IMAGINARIOS AFROCARIBEÑOS



BODA DEL AÑO


P. Efraín Aldana S.J.


22 de enero de 2008

 

Cero y van dos. Ahora es el matrimonio de Andrés Santo Domingo y Lauren Davis, editora de moda de “Vogue”. Antes había hablado de “la Boda escandalosa” de un miembro de la familia Echavarría. Esta vez tampoco puedo guardar silencio pues el Evangelio de Jesús me vibra en el corazón. Ante todo quiero manifestar que no mantengo el mínimo resentimiento ni celos. La gente de las faldas de la Popa, con quienes vivo, desde hace años, celebra la vida con inmenso gozo a pesar de su infortunio. También pertenezco a una aristocracia de la Iglesia, que se llaman Jesuitas y mi hermano Raimundo colecciona los escudos y blasones familiares. Por otra parte reconozco la obra social tan importante que adelanta Julio Mario Santo Domingo, en materia educativa, cultural y de vivienda, en Barú y Barranquilla, principalmente. Conozco de cerca su interés por invertir en el estrato uno.

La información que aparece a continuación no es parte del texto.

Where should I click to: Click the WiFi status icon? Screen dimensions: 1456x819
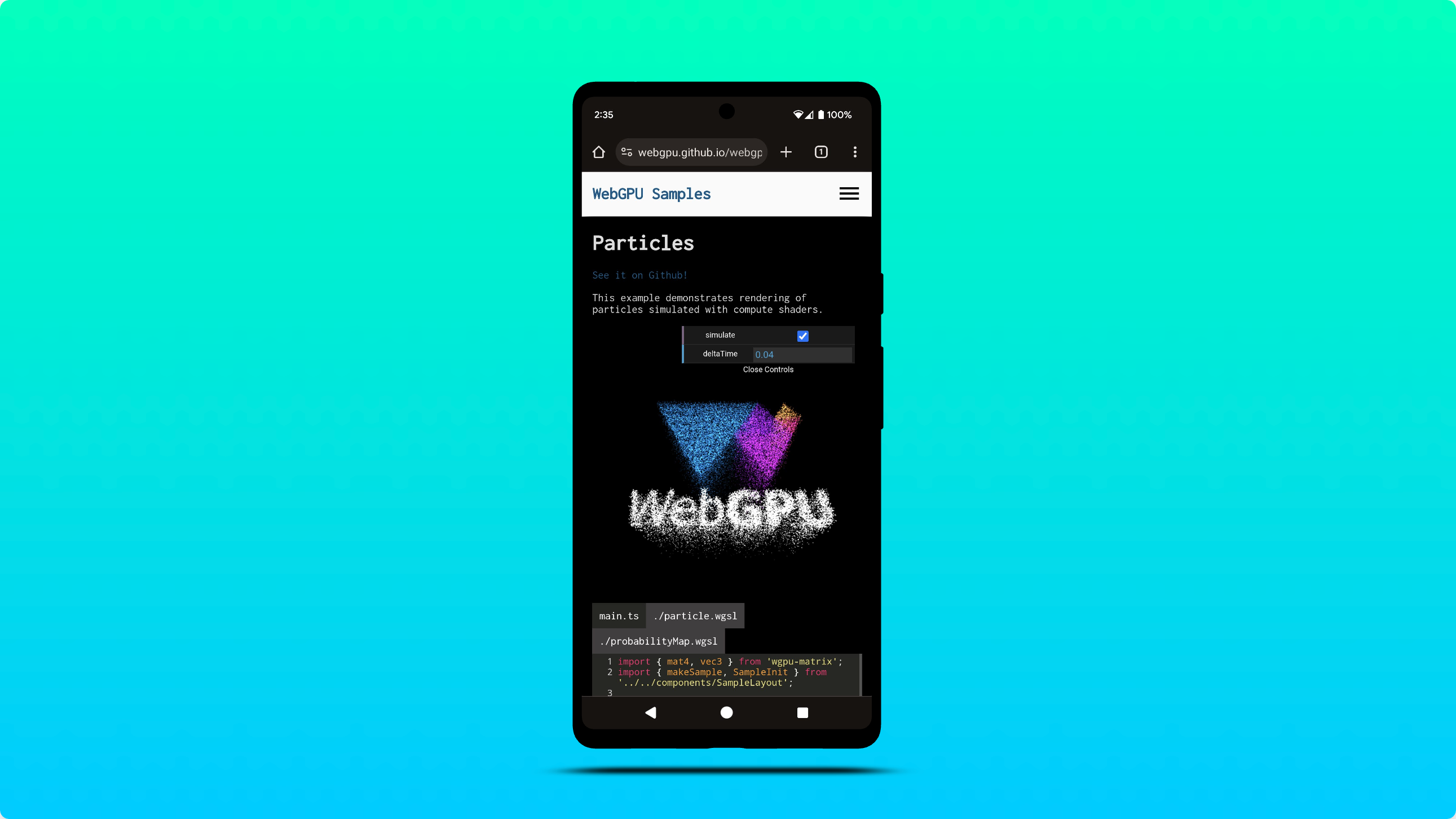tap(800, 114)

Si la Boda tan sonada en el mundo no se llevara a cabo en Cartagena sino en cualquier parte de Colombia, mi protesta por el derroche sería igual. No se trata de fomentar o no un turismo, que entre otras debería aprovechar más toda nuestra riqueza natural y arquitectónica, como manglares, Jardín Botánico, Getsemaní. Aquí, como en el tiempo de Jesús de Nazareth, existe una desigualdad social que clama justicia al cielo. Su palabra retumbaba para  suscitar la conversión del corazón. Seguir esa enseñanza exige mucha radicalidad, hoy más que nunca, en este continente y en esta Colombia tan convulsionada por la miseria, el dolor y la violencia.

¿Cómo no estremecernos ante un derroche de lujos en un país que ha sufrido el asesinato de unas 900.000 personas en los últimos 30 años, que ha tenido un desplazamiento de 4.000.000  seres humanos, 70.000 secuestrados y más de 7.300 desaparecidos? En una Colombia donde no terminan de aparecer las fosas comunes, que guardan los restos de masacres inhumanas, como vestigios de un exterminio sistemático. Hace exactamente 10 años, me puse a contar aquellos amigos del alma que por defender la dignidad de la vida habían sido asesinados. Conté 23. Ese mismo año cayeron Mario Calderón y su esposa Elsa. En todo el continente, en estos últimos 30 años han sido un total de 400 los mártires, seguidores de Jesús, entre sacerdotes, religiosas y laicos comprometidos. De esos 100 corresponden a Colombia. Sí, estamos en una Patria, que ha visto asesinar en ese mismo tiempo a 166 periodistas y a 3.000 sindicalistas… Estos datos, quizás no nos aterran. Precisamente porque hemos perdido la sensibilidad humana. En una tierra lacerada como ésta, un matrimonio, aunque tenga la bendición santa de la Iglesia, si llega a celebrar su fiesta de bodas, con medio millar de invitados, la mayoría del Jet Set internacional, con modistas exclusivos para cada dama de honor, pagándole a los almacenes para que cierren su función y le dejen el espacio de honor a un desfile de “lo exclusivo” del mundo, es una bofetada al  pobre colombiano. Es el olvido cruel del sufrimiento de un pueblo.

Quiero sentar un motivo de reflexión cristiana y humana. En el seno de un país que ha vertido tantas lágrimas, que sigue padeciendo hambre en millones de seres humanos, es doloroso el gasto en la pompa y el brillo fugaz  de la moda, el show y el espectáculo.

La verdad de este mundo no la mantienen las resonancias de luces y sonidos, ni los rostros maquillados de los renombrados por la gran prensa y la televisión. Esa verdad y esa auténtica belleza está escondida en la resistencia amorosa de los más humildes.